#######################################################################################
When I started my activity as a statistician in the medical field, regression was a technique requiring to pull together one or more independent variables supposed to be related to a dependent one. All I needed was to get some p < .05 and, possibly, a R-squared > 10%.
I was vaguely aware that some requirements had to be met for a linear regression be valid:
- linearity and additivity of the relationship between dependent and independent variables
- statistical independence of the errors
- homoscedasticity (i.e., constant variance) of the errors
- normality of the error distribution.
However, the procedures to test these requirements with available commercial software were complicated, so I crossed the fingers
Then I have discovered R, and the wide range of opportunities that available packages offer to execute appropriate diagnostics for regression.
Over time, I have prepared a set of scripts to test some measures helpful to evaluate a regression model.
Now I’ ve reunited these scripts into two functions: one function calculates the root-mean-square error (RMSE), the coefficient of determination (denoted R2 or r2 and pronounced R squared), the Cohens 2 effect size measure for multiple regression, accuracy and risk of overfitting. More recently, I’ ve added to this function the predictive R2 (for details, see https://rpubs.com/RatherBit/102428 and https://rpubs.com/RatherBit/104537) and the 95% confidence of interval for both the R2 and the adjusted R2.

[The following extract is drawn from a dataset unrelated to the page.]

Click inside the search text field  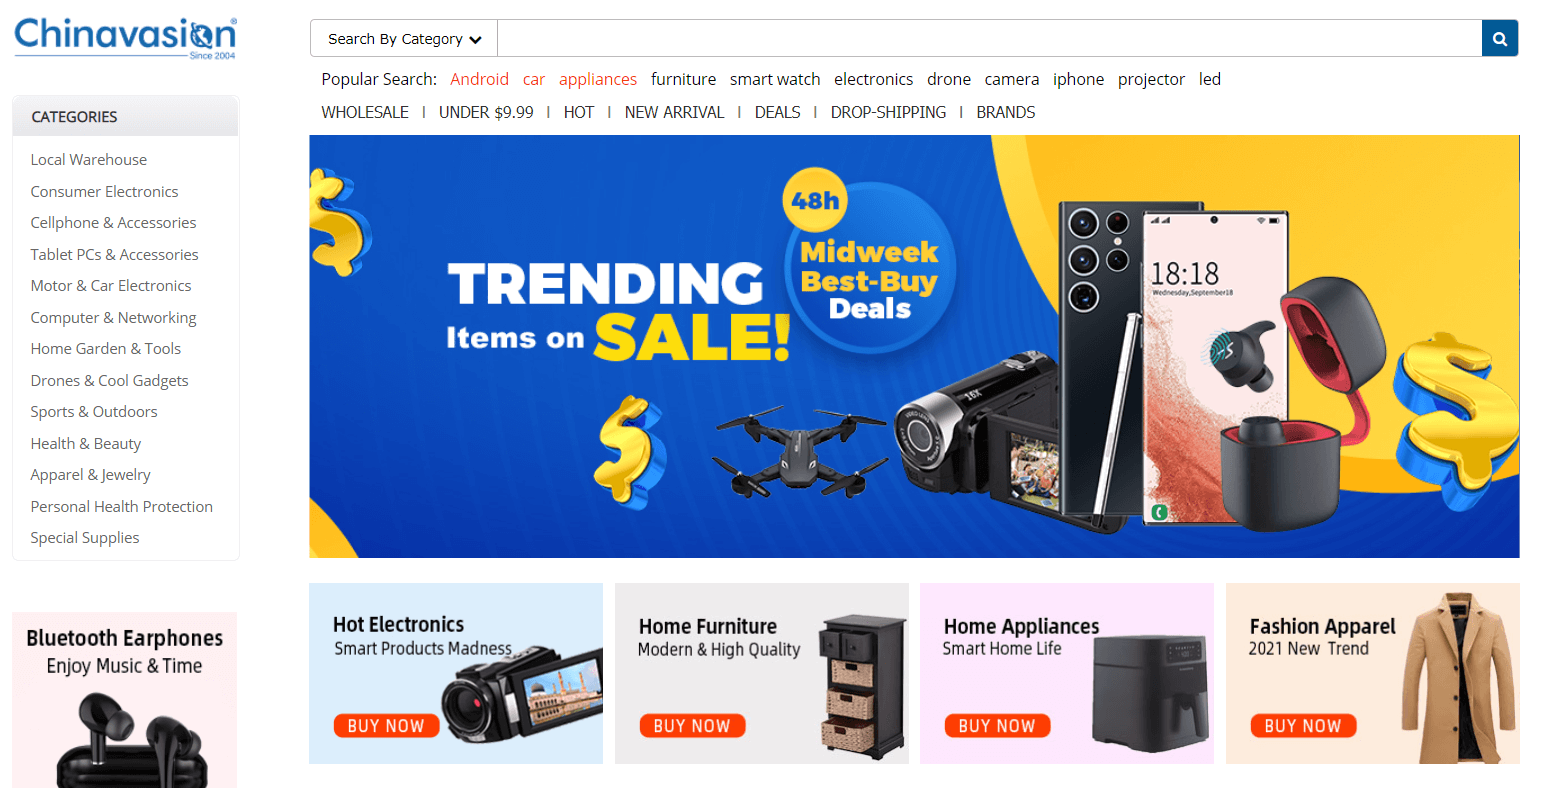point(989,39)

The other function is a diagnostics, which assesses violation of homoscedasticity, Durbin-Watson test for non-independence of errors, and normality of residuals, also plotting the qq plot for studentized residuals and the plot of residuals against fitted values, with Tuckey test (to confirm normality of residuals). More recently, I’ ve added to this second function a simple method to calculate the presence of outliers or influential points and the Ramsey Regression Equation Specification Error Test (RESET), which tests for misspecification of the model. If the RESET’ s p < 0.05, the model is misspecified.
Here these functions, that you can copy and paste into a script and save it in your main working directory as “GoF.Regression.R”.

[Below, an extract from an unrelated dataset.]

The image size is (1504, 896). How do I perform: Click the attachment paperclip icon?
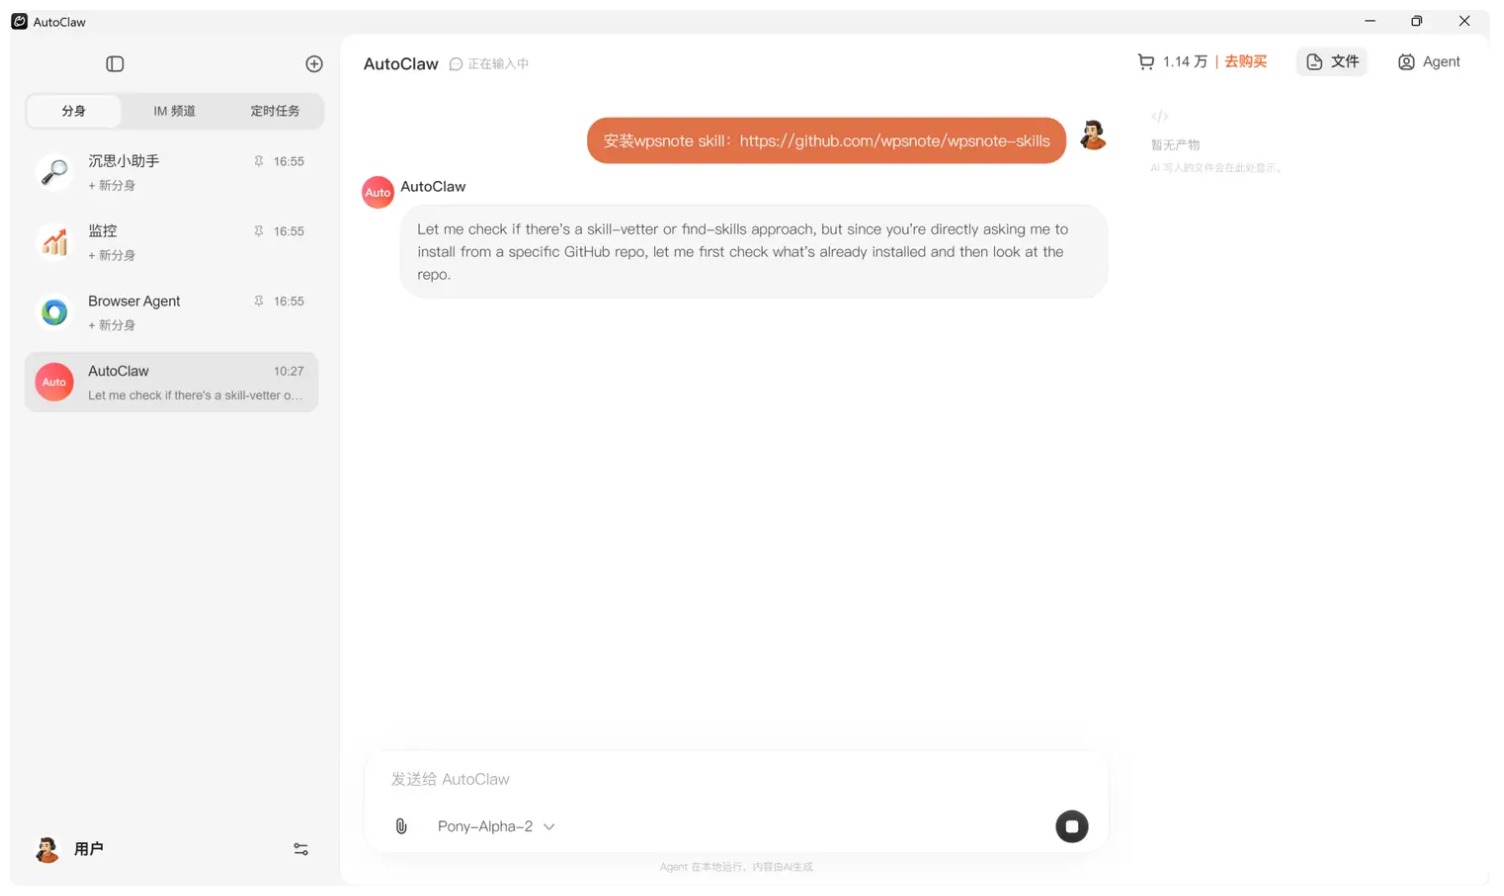coord(401,826)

You can call the function with source(“GoF.Regression.R”).
The first function can be called with ‘GoF(fit)’, where ‘GoF’ is the name of the function and ‘fit’ is the fit of the model. See the example.

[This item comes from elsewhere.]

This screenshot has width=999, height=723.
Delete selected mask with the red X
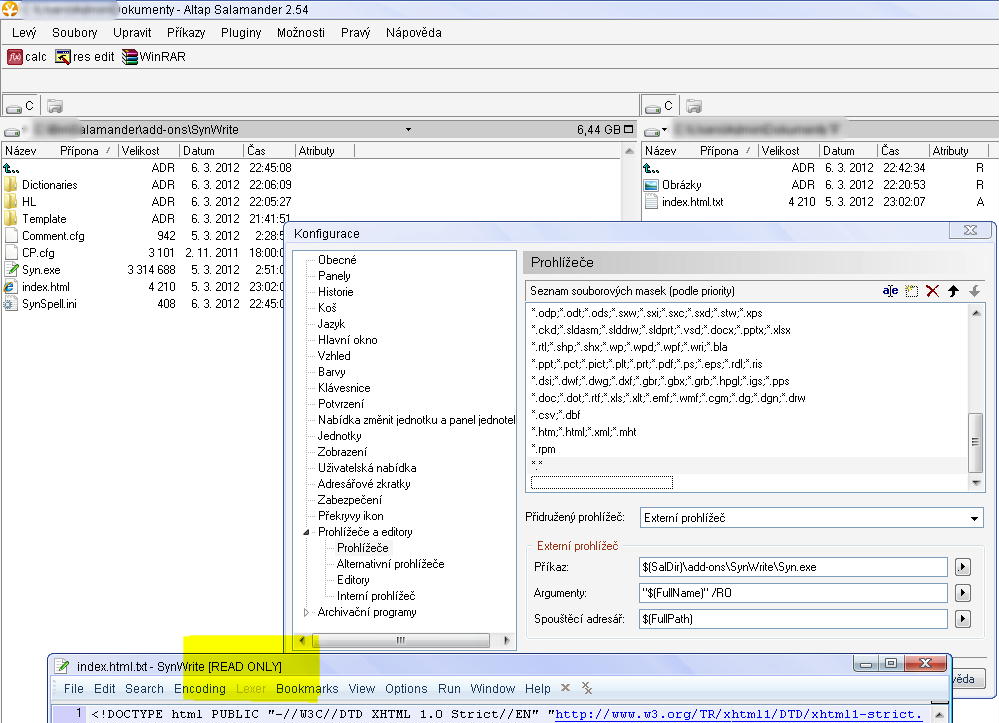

The second function can be called with ‘GoF2(fit)’, where ‘GoF2’ is the name of the function and ‘fit’ is the fit of the model. See the example.
########################################################################################
########################################################################################
###
### Function for calculating RMSE, f2, risk of overfitting and accuracy in regression
###
########################################################################################
########################################################################################
cat("Utility for calculating RMSE, f2, risk of overfitting and accuracy in regression \n
and for other regression diagnostics \n
Apply to the fit of the model: fit <- lm(y~x1+x2+x3,data = mydata) \n
Usage --> GoF(fit) \n
--> GoF2(fit)
")
## Utility for calculating RMSE, f2, risk of overfitting and accuracy in regression
##
## and for other regression diagnostics
##
## Apply to the fit of the model: fit <- lm(y~x1+x2+x3,data = mydata)
##
## Usage --> GoF(fit)
##
## --> GoF2(fit)
##
### Contact about this funtion: apreti@tin.it
### Twitter: @AntoViral
### Best use: put the script into your main directory
### When you need it, call it with this command: source("GoF.Regression.R")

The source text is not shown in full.